Abdomen. Tergites III–V slightly transversely impressed; tergite X with five to seven macrosetae on each side.
Genitalia. Spermatheca (Fig. 8) simple and round at base; median lobe (Figs. 9–10) slightly bulbous at base, elongate, apical process of median lobe short and not bifid, flagellum well sclerotized and developed, moderate in length and curved subapically; paramere (Fig. 11) with apical lobe of paramerite broad, subcylindrical with four setae, 3 distinct and elongate, 1 very small, condylite subequal in length to apex of paramerite.
Secondary sexual characteristics. Males: posterior margin of abdominal tergite VIII (Fig. 7) with broad semicircular emargination medially.
Holotype, male, labeled as follows: KOREA: Chungnam Prov., Cheonan City, Ibjangmyeon, Hodang-ri, 27-VI-2006, N 36° 53′ 08.3″ E 127° 15′ 34.7″, 210 m, SJ Park, ex mushrooms on log; Holotype, Agaricomorpha ashei Kim and Ahn, Desig. Y.-H. Kim and K.-J. Ahn 2014. Paratypes, 9d ♂♂♀♀ (3 ♂ on slides), same data as holotype.
Named after the late James S. Ashe in honor of his research on the subtribe Gyrophaenina.
Key to the Species of the genus Agaricomorpha ashe
1. Male tergite VII with a pair of very small tubercles; median lobe with flagellum elongate and whip-like A. apacheana
—. Male tergite VII without tubercle; medial lobe with flagellum short 2
2. Body typically dark brown; male tergite VIII with a median tubercle A. websteri
—. Body typically reddish brown to brown; male tergite VIII without tubercle A. ashei sp. nov.
At present, the gyrophaenine beetle genus Agaricomorpha Ashe contains only 2 species distributed in the Nearctic region. Agaricomorpha apacheana (Seevers 1951) has been recorded from southwestern U.S.A. and A. websteri Klimaszewski & Brunke 2012 (in Brunke et al. 2012) from southeastern Canada. Moreover, Ashe (1984) listed Agaricomorpha “undescr. sp. 1–6” as occurring in Mexico, Canada, Panama, and Guatemala. The genus Agaricomorpha is probably distributed widely in Central and North America.

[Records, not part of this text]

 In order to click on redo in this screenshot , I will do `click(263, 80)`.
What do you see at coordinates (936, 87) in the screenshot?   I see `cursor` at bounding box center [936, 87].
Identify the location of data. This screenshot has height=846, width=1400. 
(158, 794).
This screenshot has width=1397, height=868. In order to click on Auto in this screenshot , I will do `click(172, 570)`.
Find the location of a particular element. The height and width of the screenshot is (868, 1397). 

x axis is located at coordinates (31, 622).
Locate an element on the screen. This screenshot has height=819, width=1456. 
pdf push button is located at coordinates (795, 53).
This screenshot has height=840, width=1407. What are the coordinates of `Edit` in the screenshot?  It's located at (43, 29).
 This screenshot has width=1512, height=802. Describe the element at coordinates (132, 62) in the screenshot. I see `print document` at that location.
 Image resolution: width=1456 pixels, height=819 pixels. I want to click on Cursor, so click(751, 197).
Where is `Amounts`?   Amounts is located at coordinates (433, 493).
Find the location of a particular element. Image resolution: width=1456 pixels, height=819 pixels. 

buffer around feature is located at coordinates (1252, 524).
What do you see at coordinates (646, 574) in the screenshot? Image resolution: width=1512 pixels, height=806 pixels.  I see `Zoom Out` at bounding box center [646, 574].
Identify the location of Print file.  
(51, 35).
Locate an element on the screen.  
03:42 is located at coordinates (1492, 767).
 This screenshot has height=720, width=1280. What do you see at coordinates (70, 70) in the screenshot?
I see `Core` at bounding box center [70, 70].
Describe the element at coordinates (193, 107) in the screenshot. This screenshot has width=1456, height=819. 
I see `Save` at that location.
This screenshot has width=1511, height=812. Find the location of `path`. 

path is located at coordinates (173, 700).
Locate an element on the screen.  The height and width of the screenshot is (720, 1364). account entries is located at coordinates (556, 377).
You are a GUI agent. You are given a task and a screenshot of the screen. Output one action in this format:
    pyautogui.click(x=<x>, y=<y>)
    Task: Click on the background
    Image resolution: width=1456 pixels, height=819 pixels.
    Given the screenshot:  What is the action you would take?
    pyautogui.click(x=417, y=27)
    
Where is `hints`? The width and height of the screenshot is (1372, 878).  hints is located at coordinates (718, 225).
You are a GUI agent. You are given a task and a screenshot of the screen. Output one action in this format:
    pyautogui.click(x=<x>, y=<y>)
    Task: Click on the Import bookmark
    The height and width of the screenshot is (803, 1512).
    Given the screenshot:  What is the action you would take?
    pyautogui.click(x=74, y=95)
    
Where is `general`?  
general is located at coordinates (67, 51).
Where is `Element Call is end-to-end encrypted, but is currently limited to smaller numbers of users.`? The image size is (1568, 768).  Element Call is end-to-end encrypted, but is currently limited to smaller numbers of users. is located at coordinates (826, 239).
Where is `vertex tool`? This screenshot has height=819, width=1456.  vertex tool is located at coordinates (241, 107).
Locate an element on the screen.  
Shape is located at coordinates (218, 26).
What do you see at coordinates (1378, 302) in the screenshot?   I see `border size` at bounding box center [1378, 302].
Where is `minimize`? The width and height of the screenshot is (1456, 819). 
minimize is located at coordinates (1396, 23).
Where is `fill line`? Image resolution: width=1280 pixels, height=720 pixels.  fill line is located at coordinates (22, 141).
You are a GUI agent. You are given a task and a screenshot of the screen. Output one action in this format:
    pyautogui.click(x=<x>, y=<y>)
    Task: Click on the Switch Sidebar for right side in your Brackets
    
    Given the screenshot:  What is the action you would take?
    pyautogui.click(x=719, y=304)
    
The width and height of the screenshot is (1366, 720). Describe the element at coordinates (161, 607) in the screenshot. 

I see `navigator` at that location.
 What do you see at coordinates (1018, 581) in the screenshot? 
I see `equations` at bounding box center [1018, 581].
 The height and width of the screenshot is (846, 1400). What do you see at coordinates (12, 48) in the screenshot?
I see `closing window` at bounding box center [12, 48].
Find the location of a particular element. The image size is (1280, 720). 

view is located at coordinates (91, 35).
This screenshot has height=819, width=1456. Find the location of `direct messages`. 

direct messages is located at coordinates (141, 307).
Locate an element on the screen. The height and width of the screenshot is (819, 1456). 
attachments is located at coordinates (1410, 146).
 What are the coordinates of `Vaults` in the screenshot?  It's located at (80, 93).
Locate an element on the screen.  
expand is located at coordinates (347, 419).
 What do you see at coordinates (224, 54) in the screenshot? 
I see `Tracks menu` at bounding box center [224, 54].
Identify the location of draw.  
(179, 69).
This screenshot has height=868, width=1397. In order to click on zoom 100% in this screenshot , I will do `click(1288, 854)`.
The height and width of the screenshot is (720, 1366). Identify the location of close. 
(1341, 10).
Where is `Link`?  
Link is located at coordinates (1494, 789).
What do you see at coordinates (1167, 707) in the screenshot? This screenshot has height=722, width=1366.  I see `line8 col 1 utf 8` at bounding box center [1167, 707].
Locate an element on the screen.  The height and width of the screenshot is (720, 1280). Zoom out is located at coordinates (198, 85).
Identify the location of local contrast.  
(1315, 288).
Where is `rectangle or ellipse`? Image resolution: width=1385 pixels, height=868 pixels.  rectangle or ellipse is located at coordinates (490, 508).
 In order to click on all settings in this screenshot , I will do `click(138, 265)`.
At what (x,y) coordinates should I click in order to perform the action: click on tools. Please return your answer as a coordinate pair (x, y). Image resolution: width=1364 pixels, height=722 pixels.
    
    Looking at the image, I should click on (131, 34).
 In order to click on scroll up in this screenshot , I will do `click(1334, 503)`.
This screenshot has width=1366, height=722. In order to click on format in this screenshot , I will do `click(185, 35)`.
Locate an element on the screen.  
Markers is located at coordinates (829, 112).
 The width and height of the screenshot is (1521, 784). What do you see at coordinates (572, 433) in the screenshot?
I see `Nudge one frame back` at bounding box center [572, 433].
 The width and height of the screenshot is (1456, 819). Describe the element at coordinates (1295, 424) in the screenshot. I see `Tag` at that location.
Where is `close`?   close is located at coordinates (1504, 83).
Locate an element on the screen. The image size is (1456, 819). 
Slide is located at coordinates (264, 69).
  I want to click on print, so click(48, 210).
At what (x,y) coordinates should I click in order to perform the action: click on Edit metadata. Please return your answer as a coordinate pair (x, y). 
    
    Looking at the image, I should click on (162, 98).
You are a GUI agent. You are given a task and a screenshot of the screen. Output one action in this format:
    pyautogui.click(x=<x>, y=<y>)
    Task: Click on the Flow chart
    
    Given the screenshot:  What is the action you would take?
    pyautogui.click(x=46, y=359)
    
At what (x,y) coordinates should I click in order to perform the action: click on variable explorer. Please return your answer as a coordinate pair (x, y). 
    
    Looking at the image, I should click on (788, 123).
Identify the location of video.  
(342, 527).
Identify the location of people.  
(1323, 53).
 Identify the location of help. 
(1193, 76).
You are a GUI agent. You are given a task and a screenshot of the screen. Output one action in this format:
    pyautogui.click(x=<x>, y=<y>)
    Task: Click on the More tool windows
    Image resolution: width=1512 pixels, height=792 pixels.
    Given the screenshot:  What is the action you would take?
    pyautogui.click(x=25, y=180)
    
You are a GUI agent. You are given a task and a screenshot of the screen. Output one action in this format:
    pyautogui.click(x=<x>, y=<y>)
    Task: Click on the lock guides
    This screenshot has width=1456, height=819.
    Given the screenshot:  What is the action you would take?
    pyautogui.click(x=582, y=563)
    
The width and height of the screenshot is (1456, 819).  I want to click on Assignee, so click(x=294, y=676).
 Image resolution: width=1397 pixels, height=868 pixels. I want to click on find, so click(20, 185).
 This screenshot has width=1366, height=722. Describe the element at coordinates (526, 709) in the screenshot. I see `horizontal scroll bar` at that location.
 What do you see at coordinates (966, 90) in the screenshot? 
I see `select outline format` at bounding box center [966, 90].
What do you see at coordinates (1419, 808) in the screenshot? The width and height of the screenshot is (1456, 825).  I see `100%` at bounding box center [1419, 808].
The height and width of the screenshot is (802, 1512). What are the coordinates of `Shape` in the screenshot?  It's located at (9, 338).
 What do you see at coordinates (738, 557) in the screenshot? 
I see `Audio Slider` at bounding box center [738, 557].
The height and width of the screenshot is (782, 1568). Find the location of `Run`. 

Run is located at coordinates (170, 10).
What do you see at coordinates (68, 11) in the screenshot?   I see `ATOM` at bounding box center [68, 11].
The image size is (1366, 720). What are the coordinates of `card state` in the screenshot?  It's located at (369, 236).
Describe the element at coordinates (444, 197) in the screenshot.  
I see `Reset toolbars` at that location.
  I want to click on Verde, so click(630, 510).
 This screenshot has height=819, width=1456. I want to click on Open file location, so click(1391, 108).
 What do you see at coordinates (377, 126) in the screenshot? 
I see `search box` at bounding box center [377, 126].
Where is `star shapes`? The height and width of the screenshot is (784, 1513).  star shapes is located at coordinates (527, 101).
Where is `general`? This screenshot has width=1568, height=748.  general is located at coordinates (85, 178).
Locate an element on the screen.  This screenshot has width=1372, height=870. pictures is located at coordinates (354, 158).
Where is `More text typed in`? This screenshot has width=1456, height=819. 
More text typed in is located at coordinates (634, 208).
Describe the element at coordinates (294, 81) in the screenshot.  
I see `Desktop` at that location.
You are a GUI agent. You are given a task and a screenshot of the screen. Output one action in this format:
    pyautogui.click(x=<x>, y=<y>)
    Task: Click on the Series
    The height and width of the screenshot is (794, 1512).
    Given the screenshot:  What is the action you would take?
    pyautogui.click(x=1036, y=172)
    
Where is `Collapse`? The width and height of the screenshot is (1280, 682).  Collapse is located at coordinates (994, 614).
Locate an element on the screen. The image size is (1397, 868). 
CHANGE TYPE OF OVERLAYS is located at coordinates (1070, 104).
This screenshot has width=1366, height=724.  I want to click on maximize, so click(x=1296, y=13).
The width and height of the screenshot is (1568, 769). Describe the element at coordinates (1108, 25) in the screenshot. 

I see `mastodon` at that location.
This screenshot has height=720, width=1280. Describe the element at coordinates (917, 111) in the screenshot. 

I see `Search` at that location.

Here, we describe the third species, extending the known distributional range of the genus from the Nearctic into the Palaearctic region.
This represents a disjunct distribution between eastern Asia and eastern North America, which is paralleled by other rove beetle and diving beetle genera, such as Brathinus LeConte (Staphylinidae) (Peck 1975) and the Platambus optatus species group (Dytiscidae) (Nilsson 1997), these distributional patterns are other examples of relicts of Northern Hemisphere temperate forests during the Tertiary (Wu 1983).
We hypothesize that the recent distribution of Agaricomorpha is probably a result of Pleistocene land bridges connecting Asia and North America. Moreover, it is likely that several species of the genus will be discovered in other Asian countries, such as China and Japan.
This work was supported by a grant from the National Institute of Biological Resources (NIBR), funded by the Ministry of Environment (MOE) of the Republic of Korea (NIBR No. 2014-02-001) and was partially supported by Basic Science Research Program through the National Research Foundation of Korea (NRF) funded by the Ministry of Education, Science and Technology (2012-031412).